What separates C++ from being a "perfect" performance-oriented language¶

What this is: A subjective collection of various "performance issues" of C++.

What constitutes a "performance issue": Any quirk of the language and its ecosystem that inclines / forces developers to implement things in a suboptimal (in regards to performance) way.

The "issues" are listed in no particular order and were initially compiled as a personal note to summarize a bunch of curios quirks, however after a bit of revision it seems good enough to make for a rather interesting read.

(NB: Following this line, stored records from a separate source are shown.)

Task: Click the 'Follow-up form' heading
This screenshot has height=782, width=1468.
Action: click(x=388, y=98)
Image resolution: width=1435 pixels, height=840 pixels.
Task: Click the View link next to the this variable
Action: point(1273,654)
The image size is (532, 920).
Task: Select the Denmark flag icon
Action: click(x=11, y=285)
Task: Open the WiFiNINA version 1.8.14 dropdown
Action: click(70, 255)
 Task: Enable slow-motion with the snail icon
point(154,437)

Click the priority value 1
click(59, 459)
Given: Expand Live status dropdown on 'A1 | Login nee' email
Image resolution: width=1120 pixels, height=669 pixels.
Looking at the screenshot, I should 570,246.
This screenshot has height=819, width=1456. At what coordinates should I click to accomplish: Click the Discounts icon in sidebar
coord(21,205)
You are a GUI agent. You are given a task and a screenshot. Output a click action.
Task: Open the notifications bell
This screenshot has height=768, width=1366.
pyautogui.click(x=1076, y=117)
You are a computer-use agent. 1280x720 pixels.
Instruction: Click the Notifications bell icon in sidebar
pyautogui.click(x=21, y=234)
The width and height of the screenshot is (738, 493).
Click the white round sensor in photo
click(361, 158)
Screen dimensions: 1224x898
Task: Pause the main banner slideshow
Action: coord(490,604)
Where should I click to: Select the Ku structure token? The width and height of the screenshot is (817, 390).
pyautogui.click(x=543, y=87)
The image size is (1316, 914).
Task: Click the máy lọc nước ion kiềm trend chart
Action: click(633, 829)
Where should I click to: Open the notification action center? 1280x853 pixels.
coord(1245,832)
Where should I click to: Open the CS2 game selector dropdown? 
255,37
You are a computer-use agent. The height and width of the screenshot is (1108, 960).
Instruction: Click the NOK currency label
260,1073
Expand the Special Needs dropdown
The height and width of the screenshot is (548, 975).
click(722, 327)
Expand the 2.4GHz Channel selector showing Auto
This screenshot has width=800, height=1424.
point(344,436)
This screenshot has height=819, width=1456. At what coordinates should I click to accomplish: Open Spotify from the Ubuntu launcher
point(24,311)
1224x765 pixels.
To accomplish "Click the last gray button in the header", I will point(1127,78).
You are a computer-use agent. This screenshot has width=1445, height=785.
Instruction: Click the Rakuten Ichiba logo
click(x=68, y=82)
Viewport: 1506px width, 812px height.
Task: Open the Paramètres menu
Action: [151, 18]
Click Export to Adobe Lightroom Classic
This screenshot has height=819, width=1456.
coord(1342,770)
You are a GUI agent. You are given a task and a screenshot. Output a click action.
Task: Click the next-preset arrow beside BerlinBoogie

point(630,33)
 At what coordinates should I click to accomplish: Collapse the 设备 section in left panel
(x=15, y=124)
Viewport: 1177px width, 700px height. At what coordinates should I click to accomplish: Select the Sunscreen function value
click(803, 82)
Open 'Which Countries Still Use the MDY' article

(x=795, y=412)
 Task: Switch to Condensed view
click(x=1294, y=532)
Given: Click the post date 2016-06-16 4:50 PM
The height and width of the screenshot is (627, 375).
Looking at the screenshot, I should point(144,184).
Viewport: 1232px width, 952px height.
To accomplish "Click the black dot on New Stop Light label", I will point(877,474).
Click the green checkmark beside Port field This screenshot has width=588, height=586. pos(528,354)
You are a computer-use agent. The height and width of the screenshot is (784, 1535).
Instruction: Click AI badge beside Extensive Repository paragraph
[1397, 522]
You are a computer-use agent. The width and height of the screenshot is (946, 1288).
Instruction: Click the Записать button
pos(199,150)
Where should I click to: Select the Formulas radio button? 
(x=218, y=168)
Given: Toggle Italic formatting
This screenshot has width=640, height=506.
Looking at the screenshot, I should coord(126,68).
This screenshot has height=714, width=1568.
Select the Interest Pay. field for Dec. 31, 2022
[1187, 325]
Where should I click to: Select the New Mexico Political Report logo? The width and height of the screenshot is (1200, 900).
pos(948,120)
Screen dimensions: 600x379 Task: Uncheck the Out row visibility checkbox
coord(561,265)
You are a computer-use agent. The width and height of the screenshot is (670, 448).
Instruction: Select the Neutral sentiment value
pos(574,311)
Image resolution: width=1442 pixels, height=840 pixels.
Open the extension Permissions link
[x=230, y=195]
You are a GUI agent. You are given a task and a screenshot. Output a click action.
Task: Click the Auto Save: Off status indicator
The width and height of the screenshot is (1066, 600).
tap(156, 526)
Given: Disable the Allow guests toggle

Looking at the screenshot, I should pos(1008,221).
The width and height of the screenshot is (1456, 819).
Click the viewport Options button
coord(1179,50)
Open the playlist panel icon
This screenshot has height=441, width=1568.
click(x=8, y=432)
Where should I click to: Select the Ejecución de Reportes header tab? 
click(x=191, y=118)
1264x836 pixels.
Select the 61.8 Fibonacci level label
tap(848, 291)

Every "issue" comes with an attached cause and a short explanation.

Note

This does not intend to be a language critique or necessarily make an argument for the practicality of all listed points. Many of the present points are largely presented as "what if" without concerning their pragmatic importance.

Performance issues¶

No destructive move¶

Cause: Language design.

In C++ any moved-from object is required to stay in some kind of a "valid" moved-from state. This often requires additional logic in the move-constructor and in certain cases can prevent move from being noexcept (which can affect performance of standard containers, mainly std::vector<>). A good overview of the topic can be found in this blogpost by Jonathan Müller.

Implicit copy¶

Cause: Language design.

C++ is a copy-by-default rather than move-by-default language. This makes it easy to accidentally perform a heavyweight copy, which in some cases can hide behind a very innocuous syntax, such as returning a local variable created by a structured binding from a function:

SomeHeavyClass f() {
    auto [res, err] = compute();
    // ...
    return res; // this is a copy, no copy elision takes place
}

No `constexpr` priority¶

Cause: Practical concerns.

While constexpr functions can be evaluated both at runtime & compile-time, there are no guarantees to which of the options will be chosen unless we manually force the constexpr context:

constexpr heavy_function() {
    // ...
}

std::cout << heavy_function();
// 'heavy_function()' might be evaluated at runtime unless we force constexpr by assigning it to a constexpr variable first

From the idealistic perspective, we always want to pre-compute as much as possible at compile time and having to manually "force" constexpr evaluation puts additional burden on the programmer. From a more pragmatic perspective forcing constexpr evaluation on everything can have a very significant impact on compilation times due to being significantly slower than a runtime evaluation of the same function.

Manual struct packing¶

Cause: ABI compatibility, C legacy

In C++ member variables are guaranteed to be stored in the order of their declaration. This can often waste space due to alignment requirements, especially when working with large classes where "performance-optimal" order and "readability-optimal" order might differ:

struct Large {
    std::uint32_t a;
    std::uint64_t b;
    std::uint32_t c;
};

struct Small {
    std::uint64_t b;
    std::uint32_t a;
    std::uint32_t c;
};

static_assert(sizeof(Large) == 24);
static_assert(sizeof(Small) == 16);

Some languages that prefer static linking leave this ordering to the compiler, in case of C++ the choice was made in favor of compatibility.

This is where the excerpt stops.